一歩間違えたら、両足を焼き尽くされる所だ。
「次は本気で当てるわよ・・さっさと行きなさい!」
「わ、わかった、わかったからっ!!」
慌ててその場から逃げ出す雪人の様子を美沙は冷めた目で睨み付けていたが、やがてその姿が見えなくなった頃、下からの笑い声に思わず目を向けた。
「と、虎雄!? 起きてたの!?」
「あれだけやってたら起きるよ。それにしても雪人君も災難だな」
「いいのよ、あんなヤツ。
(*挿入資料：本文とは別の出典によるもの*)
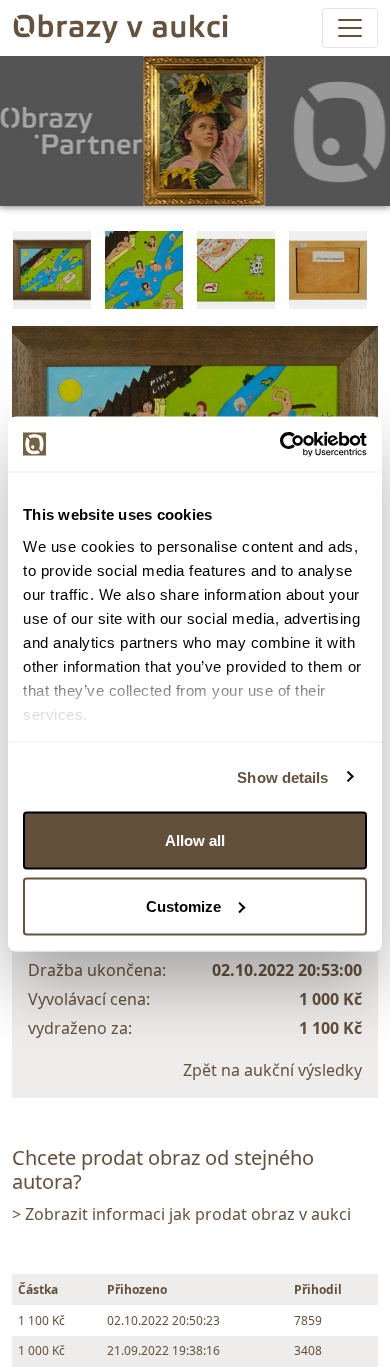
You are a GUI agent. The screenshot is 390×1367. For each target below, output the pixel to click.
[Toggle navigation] (350, 28)
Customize (183, 905)
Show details (282, 776)
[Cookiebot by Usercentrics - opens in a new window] (280, 444)
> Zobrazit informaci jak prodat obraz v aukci (181, 1214)
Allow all (195, 840)
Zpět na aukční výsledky (272, 1070)
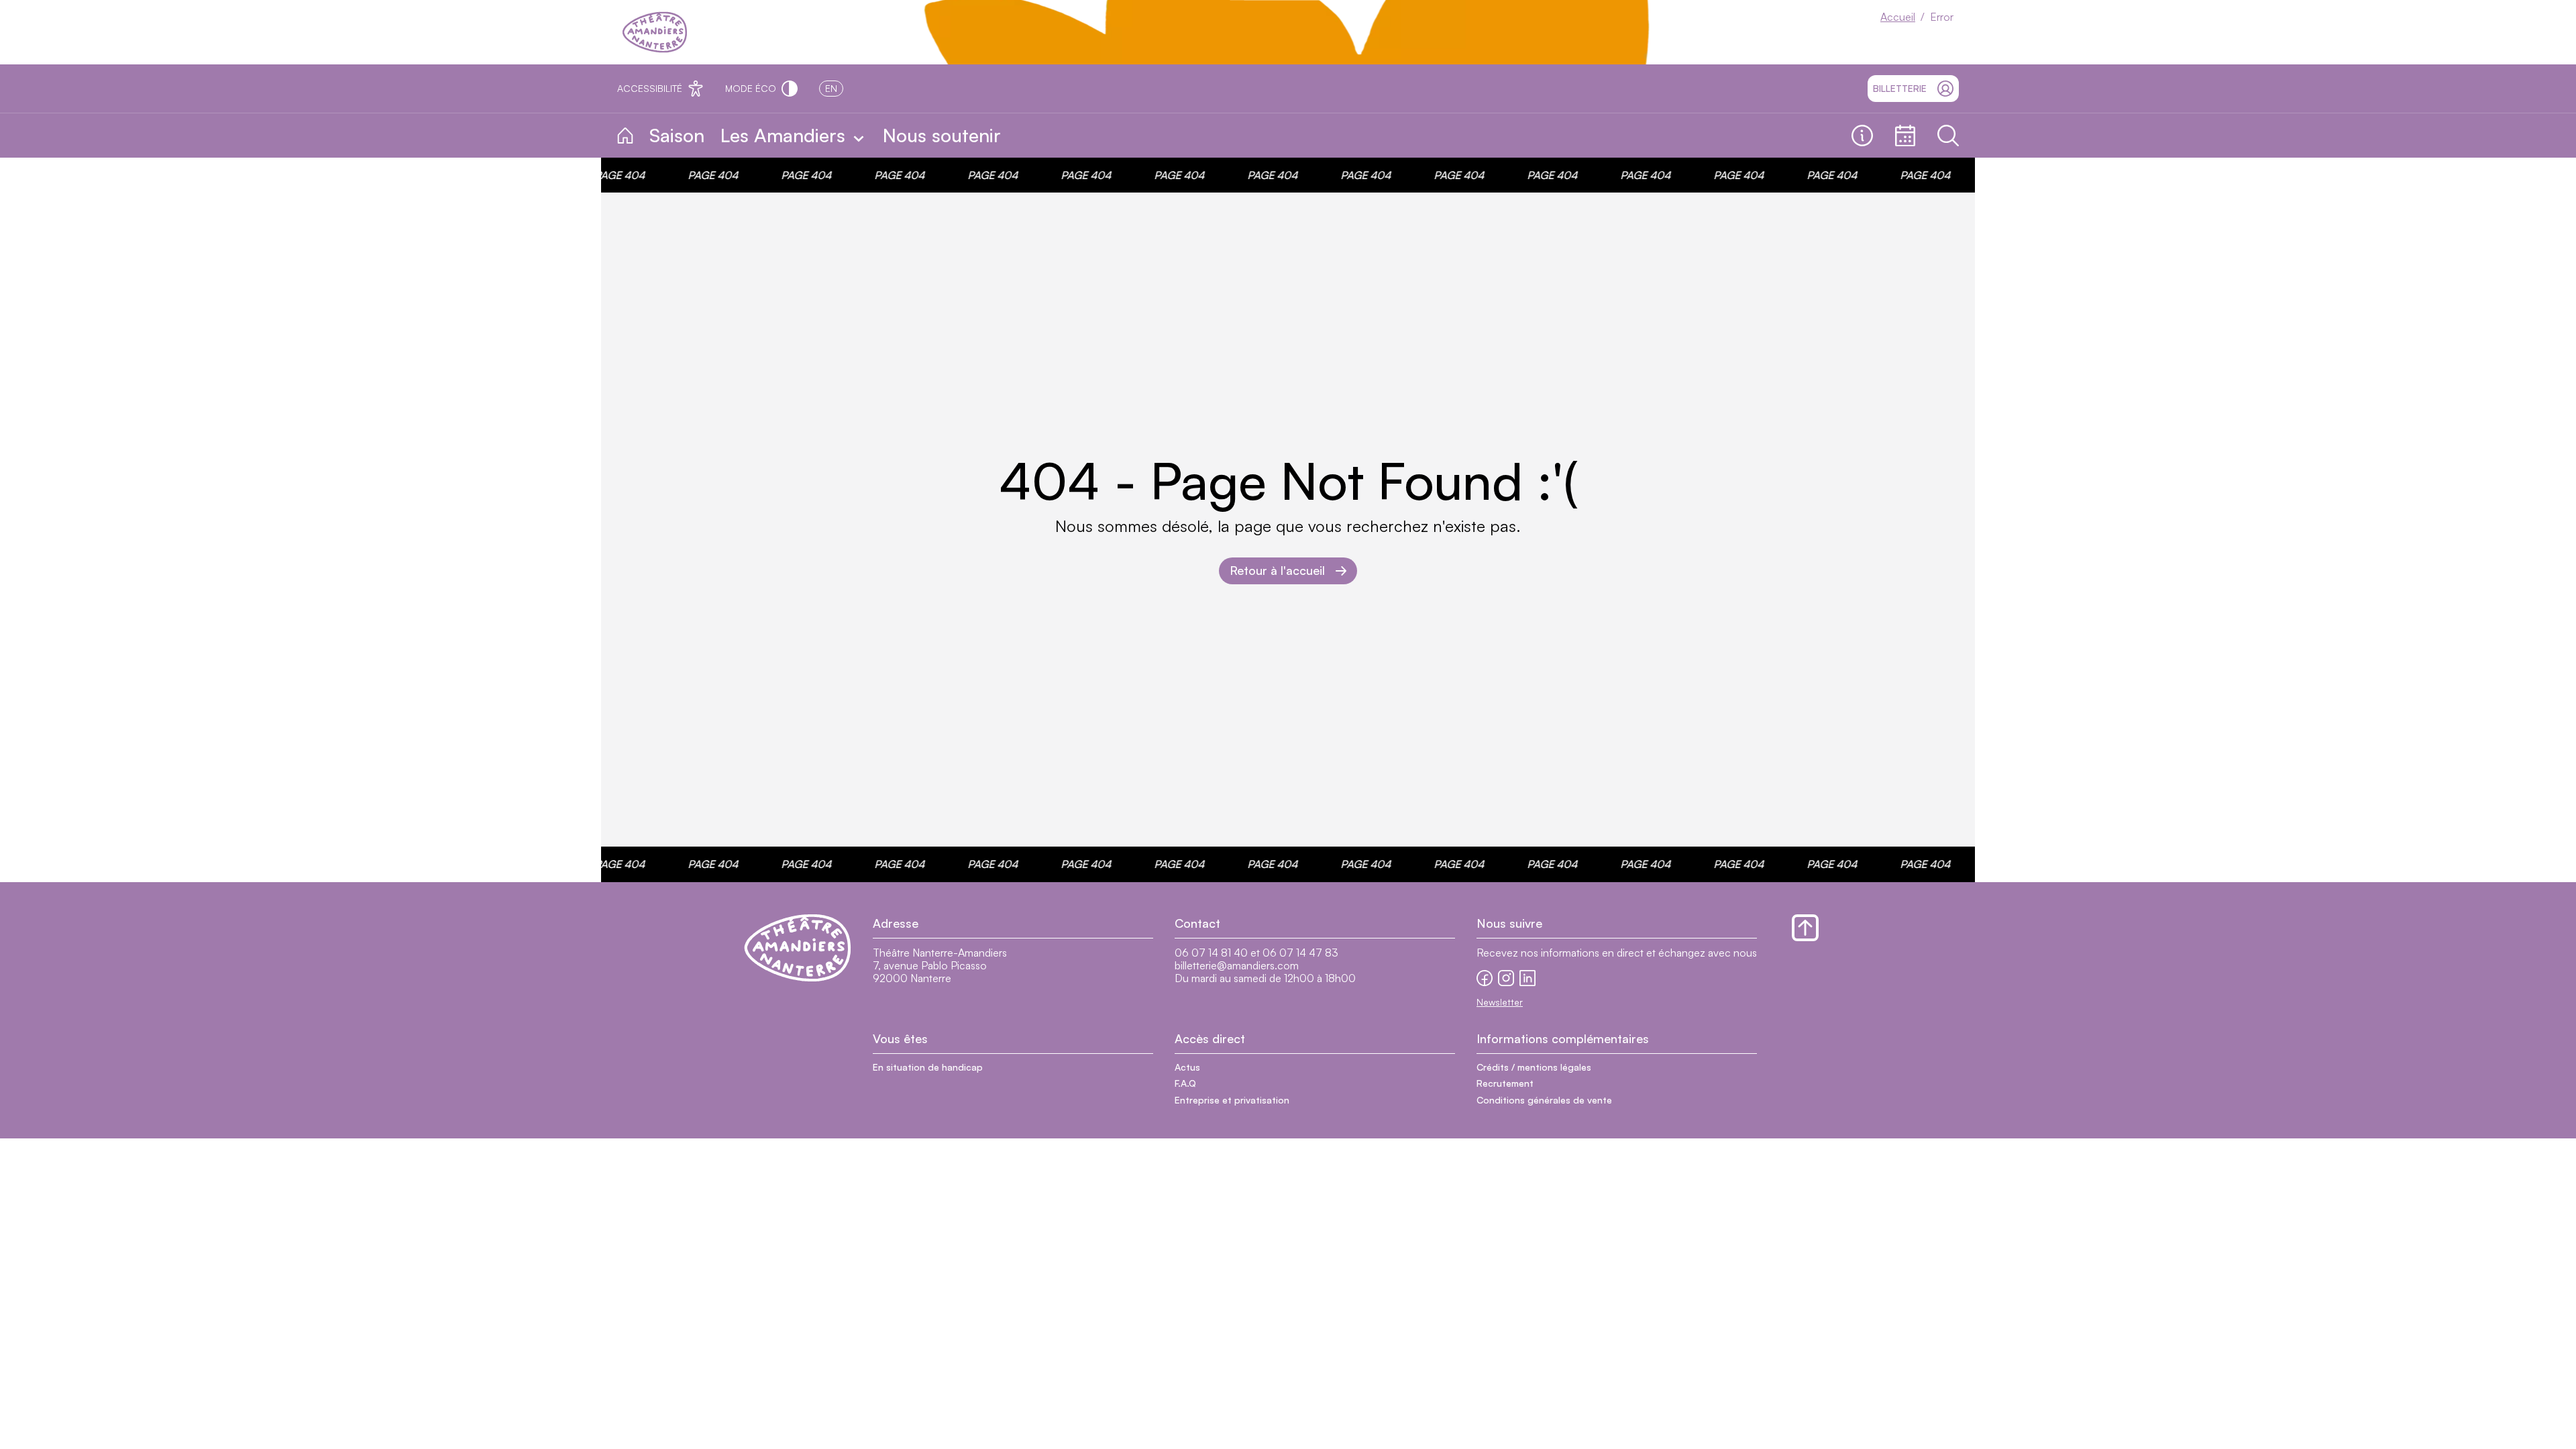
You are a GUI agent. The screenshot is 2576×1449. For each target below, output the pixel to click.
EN (831, 88)
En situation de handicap (928, 1067)
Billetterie (1900, 88)
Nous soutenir (942, 135)
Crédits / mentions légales (1534, 1067)
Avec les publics (1071, 136)
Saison (676, 135)
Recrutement (1505, 1083)
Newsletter (1500, 1002)
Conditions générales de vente (1544, 1100)
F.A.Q (1185, 1083)
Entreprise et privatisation (1232, 1100)
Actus (1187, 1067)
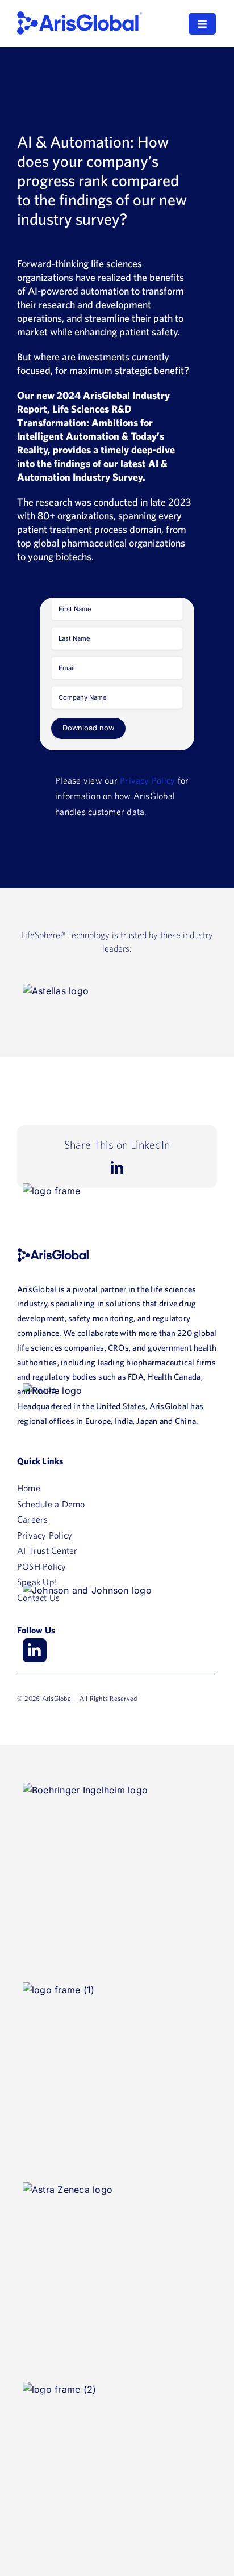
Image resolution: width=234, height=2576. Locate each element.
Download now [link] (88, 728)
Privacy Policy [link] (147, 780)
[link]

あれくらいやんなきゃ、踏ん切り付かないんだから」
そう言ってそっぽを向く美沙だったが、その頬は赤く染まっている。
「顔、真っ赤だぞ」
「うーーーーっ!!」
更に耳まで真っ赤にしてポカポカと虎雄の胸を叩くが、さすがに怪我の為、いつものようには受け止めて貰えなかった。
「い、いつつつっ」
「あっ、ご、ごめん、虎雄! 大丈夫?」
そう言って心配気に覗き込んだ美沙だったが・・次の瞬間。
「きゃっ!」
いきなり虎雄に抱きしめられて、美沙は慌てて離れようとするが、傷だらけの身体のどこにこんな力があるのか、一向に離れることが出来なかった。
「ちょ、ちょっと虎雄・・」
美沙の言葉にも虎雄は一切答えず、ただしっかりと美沙を抱きしめたまま、目を閉じて眠ったふりをしている。